TASK DETAILS:
Quote the data from the line with "You are a computer-use agent." to the line with "tap(27, 747)", word for word. Leave the pictures out of your answer.

[begin DATA ENTRIES]

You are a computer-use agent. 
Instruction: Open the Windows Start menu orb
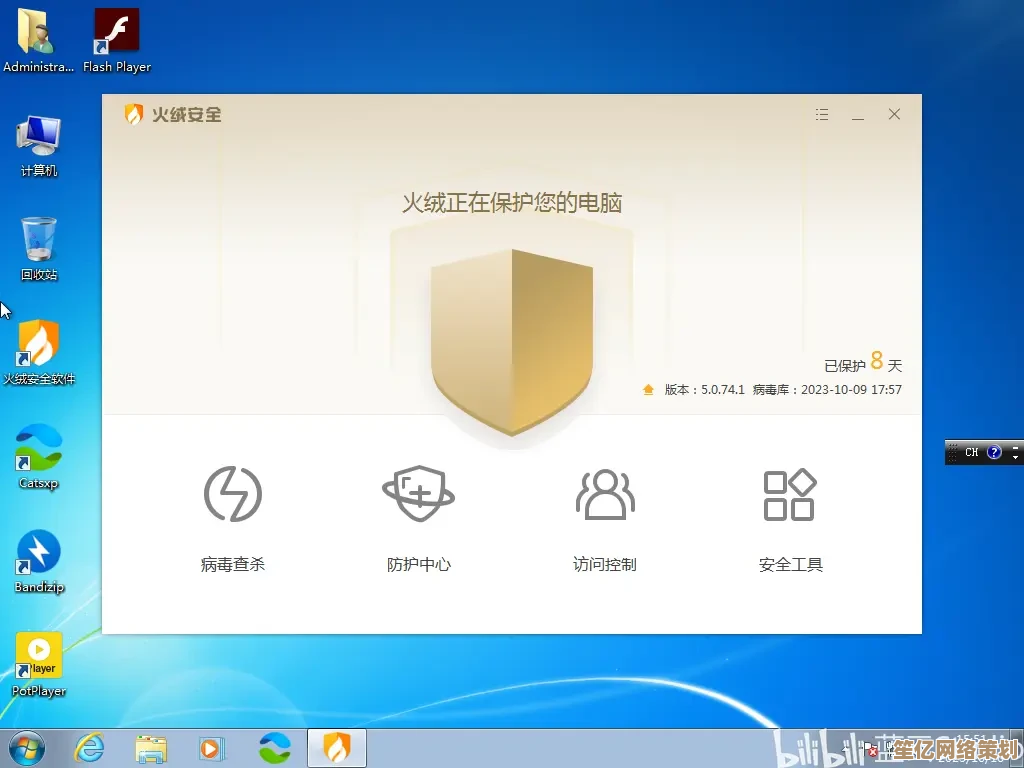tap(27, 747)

[end DATA ENTRIES]
[begin DATA ENTRIES]

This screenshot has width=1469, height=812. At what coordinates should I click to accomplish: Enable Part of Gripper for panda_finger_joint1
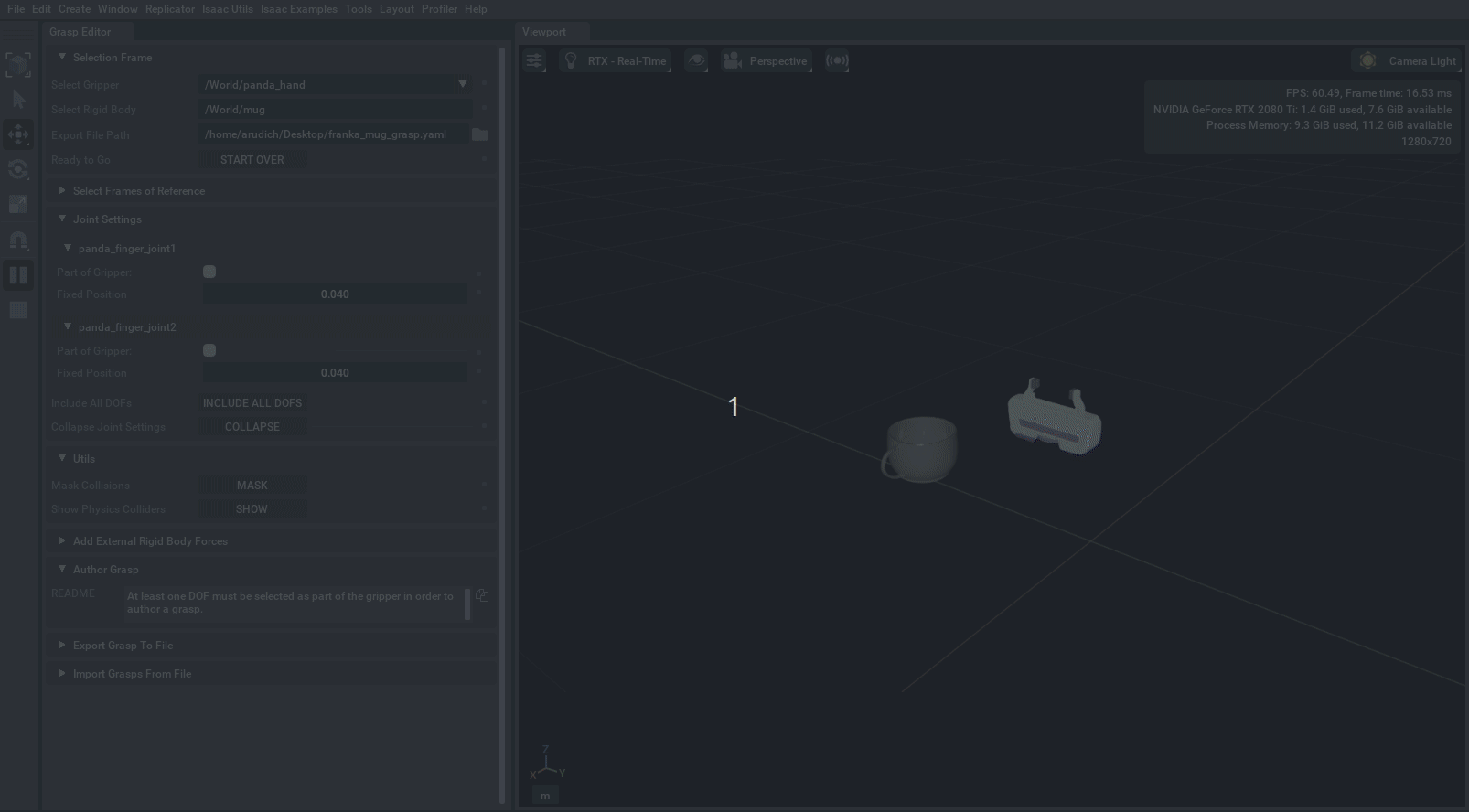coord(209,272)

[end DATA ENTRIES]
[begin DATA ENTRIES]

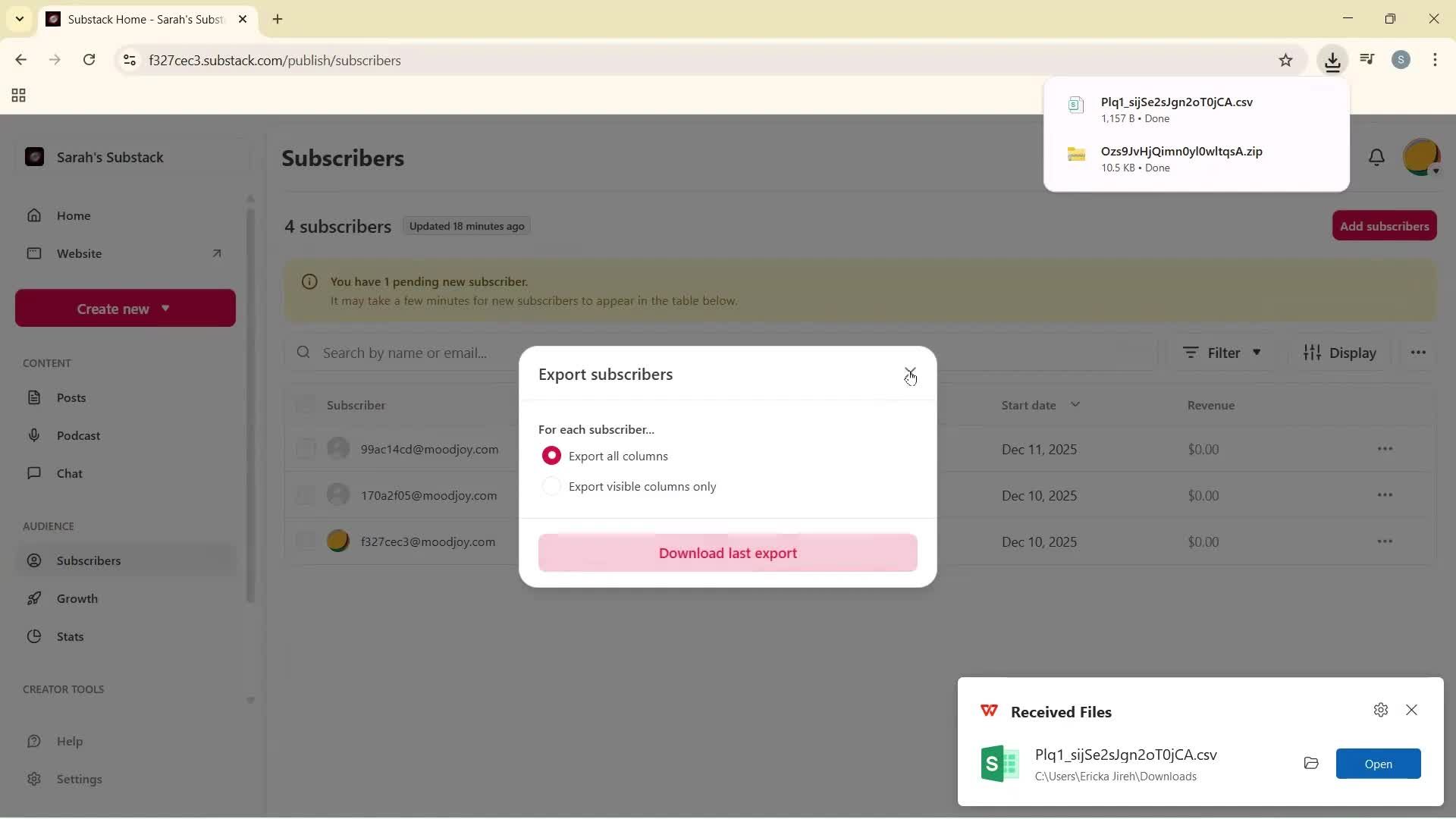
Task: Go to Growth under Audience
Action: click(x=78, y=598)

[end DATA ENTRIES]

COMPLETE RESPONSE:
You are a computer-use agent. 
Instruction: Open the Windows Start menu orb
tap(27, 747)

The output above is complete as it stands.